Sanctioned by the Japanese government, 2300 dolphins are herded every year from their ocean home by teams of fishermen with fast boats.

Exhausted and terrified the pods are held overnight in a netted bay before being corralled at first light the next day into an infamous “killing cove”.

In the space of 15 minutes we witnessed up to a dozen Risso’s dolphins being slaughtered. The emerald cove, which forms part of a national park, turned crimson red as the dolphins’ blood drained into the sea.

The town where this happens during a six month period is called Taiji – the sister town of WA’s own coastal resort town of Broome.

The cruelty we saw is made all the more macabre by the fact that Taiji gives the impression of loving dolphins as part of its tourism trade.

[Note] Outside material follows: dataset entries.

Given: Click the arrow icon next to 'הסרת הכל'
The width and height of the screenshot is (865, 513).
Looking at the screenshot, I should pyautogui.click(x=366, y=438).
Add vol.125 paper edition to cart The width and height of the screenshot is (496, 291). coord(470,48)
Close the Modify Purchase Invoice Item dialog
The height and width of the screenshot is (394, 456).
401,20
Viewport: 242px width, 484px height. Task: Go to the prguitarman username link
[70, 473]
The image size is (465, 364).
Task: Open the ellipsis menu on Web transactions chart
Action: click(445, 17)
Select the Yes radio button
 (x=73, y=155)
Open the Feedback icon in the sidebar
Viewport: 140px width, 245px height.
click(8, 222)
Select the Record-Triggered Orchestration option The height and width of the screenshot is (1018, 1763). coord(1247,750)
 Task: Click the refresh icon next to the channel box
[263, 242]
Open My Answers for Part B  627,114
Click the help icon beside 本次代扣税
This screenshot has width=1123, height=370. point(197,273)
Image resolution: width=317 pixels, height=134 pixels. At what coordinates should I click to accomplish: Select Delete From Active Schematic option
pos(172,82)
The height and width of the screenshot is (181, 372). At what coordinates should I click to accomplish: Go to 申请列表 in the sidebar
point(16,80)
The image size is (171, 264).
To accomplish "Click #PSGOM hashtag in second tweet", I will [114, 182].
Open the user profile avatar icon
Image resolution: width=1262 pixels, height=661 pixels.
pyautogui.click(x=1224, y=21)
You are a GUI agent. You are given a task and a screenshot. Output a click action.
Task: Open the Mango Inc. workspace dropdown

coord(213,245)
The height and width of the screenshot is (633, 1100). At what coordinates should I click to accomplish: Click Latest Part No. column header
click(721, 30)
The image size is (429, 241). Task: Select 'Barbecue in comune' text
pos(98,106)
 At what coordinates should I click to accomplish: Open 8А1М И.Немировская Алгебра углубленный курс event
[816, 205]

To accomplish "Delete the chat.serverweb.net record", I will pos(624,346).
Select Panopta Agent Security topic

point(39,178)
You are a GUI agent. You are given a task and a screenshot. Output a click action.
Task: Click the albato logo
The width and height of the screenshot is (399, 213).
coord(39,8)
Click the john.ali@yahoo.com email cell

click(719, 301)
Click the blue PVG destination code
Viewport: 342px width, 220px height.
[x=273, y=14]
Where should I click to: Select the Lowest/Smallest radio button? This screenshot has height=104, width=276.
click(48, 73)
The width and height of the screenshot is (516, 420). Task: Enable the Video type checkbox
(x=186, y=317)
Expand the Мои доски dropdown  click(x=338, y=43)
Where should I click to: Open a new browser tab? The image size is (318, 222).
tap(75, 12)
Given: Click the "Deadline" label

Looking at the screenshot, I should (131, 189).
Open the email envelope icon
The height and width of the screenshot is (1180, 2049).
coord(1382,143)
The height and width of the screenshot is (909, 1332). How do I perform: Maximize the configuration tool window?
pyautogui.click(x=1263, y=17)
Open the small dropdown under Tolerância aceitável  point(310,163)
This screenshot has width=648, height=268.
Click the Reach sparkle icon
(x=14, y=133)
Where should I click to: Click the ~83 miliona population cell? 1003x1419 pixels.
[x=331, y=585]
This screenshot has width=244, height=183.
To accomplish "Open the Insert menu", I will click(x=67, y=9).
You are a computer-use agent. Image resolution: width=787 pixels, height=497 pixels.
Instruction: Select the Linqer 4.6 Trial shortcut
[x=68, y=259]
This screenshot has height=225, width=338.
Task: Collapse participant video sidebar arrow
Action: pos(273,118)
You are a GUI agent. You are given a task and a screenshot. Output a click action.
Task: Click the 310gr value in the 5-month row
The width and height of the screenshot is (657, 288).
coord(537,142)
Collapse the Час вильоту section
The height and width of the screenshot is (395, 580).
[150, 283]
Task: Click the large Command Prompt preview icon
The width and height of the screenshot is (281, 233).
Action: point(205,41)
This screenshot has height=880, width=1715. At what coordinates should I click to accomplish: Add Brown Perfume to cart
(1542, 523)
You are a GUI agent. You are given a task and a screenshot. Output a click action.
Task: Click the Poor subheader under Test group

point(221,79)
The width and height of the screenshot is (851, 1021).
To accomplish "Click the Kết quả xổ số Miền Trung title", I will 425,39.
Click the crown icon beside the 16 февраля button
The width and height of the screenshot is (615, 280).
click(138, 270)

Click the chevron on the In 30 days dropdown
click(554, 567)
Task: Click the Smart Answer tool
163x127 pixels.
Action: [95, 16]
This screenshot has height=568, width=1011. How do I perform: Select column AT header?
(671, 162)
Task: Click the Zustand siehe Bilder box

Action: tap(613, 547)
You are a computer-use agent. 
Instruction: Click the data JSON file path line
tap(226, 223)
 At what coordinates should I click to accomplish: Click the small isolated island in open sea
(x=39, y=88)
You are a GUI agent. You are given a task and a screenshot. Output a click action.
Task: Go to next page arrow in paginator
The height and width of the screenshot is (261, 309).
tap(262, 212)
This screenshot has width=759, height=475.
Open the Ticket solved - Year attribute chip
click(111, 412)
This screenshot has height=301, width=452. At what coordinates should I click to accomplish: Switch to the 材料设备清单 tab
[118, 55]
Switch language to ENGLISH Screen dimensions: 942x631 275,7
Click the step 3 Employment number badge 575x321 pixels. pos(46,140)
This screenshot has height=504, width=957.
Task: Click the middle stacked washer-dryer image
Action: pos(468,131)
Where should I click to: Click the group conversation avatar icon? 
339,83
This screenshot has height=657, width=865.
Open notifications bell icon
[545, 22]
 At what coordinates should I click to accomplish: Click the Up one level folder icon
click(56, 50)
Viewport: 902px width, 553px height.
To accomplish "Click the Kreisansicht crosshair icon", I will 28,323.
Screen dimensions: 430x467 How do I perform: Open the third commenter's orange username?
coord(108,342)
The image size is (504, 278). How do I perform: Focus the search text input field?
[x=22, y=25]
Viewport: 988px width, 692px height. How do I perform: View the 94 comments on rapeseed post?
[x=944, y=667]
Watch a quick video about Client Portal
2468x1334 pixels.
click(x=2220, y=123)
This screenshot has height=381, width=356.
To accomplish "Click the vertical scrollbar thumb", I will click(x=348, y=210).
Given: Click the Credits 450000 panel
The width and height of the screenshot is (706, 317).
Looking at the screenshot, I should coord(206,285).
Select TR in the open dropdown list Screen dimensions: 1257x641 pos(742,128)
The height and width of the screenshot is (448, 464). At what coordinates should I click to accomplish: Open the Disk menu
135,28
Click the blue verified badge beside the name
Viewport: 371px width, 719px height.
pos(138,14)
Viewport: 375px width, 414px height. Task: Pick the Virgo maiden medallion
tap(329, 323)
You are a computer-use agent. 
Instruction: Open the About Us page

There is a Dolphin Resort Hotel, daily dolphin performances at the town’s whale museum and one of the first statues you see when you enter the town six hours south of Tokyo is that of a smiling striped dolphin.

Taiji town officials and fishermen’s union won’t surrender to mounting international pressure and the Japanese government says it won’t interfere.

The argument of tradition and culture is used as a defence, but evidence of high mercury levels in the dolphins is finally shrinking the meat market exploited by the fishermen.

Click here to see Steve Ferrier’s soundslide from Taiji

Warning: This soundslide contains images which some viewers may find disturbing

Have your say by clicking here

Friday, September 12, 2008

Dolphin Meat: Request for Warning Label

Each year, more than 20,000 dolphins and other small whales are killed and slaughtered in Japan. The official reason for the killing of dolphins is to provide the Japanese people with dolphin meat. "Eating dolphins is part of our culture," the dolphin hunters have told us again and again. But very few people in Japan actually eat the meat.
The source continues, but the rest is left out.